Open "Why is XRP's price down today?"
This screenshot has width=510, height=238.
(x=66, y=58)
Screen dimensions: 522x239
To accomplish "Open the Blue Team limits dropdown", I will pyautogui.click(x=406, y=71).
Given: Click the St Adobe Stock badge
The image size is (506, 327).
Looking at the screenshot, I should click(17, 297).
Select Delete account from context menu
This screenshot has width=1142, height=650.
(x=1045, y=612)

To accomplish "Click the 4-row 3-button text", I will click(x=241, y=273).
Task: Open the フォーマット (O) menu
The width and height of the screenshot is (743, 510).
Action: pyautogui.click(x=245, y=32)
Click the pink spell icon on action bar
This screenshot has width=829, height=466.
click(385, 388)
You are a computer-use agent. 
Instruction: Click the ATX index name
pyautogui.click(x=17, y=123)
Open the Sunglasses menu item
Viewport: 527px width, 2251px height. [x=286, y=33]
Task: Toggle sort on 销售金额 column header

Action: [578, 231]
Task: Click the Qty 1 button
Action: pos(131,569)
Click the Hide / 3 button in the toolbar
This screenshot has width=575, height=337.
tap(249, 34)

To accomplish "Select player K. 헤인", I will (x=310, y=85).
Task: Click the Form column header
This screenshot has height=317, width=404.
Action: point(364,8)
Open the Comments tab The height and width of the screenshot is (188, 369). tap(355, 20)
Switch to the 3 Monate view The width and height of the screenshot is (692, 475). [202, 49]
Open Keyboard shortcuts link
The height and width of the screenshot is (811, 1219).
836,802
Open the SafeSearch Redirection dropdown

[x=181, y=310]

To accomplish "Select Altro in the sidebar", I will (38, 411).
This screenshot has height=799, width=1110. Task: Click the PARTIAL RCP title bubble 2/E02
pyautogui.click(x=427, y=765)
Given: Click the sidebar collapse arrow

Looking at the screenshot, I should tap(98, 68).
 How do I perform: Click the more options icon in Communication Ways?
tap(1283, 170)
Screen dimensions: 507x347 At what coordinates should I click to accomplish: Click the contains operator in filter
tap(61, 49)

**********

▸ Exercise brief
Copy the line containing "Open the Sunglasses menu item" exactly. Then copy every line after it through the end of the listing, and nothing more.

▸ Exercise answer
Open the Sunglasses menu item
Viewport: 527px width, 2251px height. [x=286, y=33]
Task: Toggle sort on 销售金额 column header

Action: [578, 231]
Task: Click the Qty 1 button
Action: pos(131,569)
Click the Hide / 3 button in the toolbar
This screenshot has width=575, height=337.
tap(249, 34)

To accomplish "Select player K. 헤인", I will (x=310, y=85).
Task: Click the Form column header
This screenshot has height=317, width=404.
Action: point(364,8)
Open the Comments tab The height and width of the screenshot is (188, 369). tap(355, 20)
Switch to the 3 Monate view The width and height of the screenshot is (692, 475). [202, 49]
Open Keyboard shortcuts link
The height and width of the screenshot is (811, 1219).
836,802
Open the SafeSearch Redirection dropdown

[x=181, y=310]

To accomplish "Select Altro in the sidebar", I will (38, 411).
This screenshot has height=799, width=1110. Task: Click the PARTIAL RCP title bubble 2/E02
pyautogui.click(x=427, y=765)
Given: Click the sidebar collapse arrow

Looking at the screenshot, I should tap(98, 68).
 How do I perform: Click the more options icon in Communication Ways?
tap(1283, 170)
Screen dimensions: 507x347 At what coordinates should I click to accomplish: Click the contains operator in filter
tap(61, 49)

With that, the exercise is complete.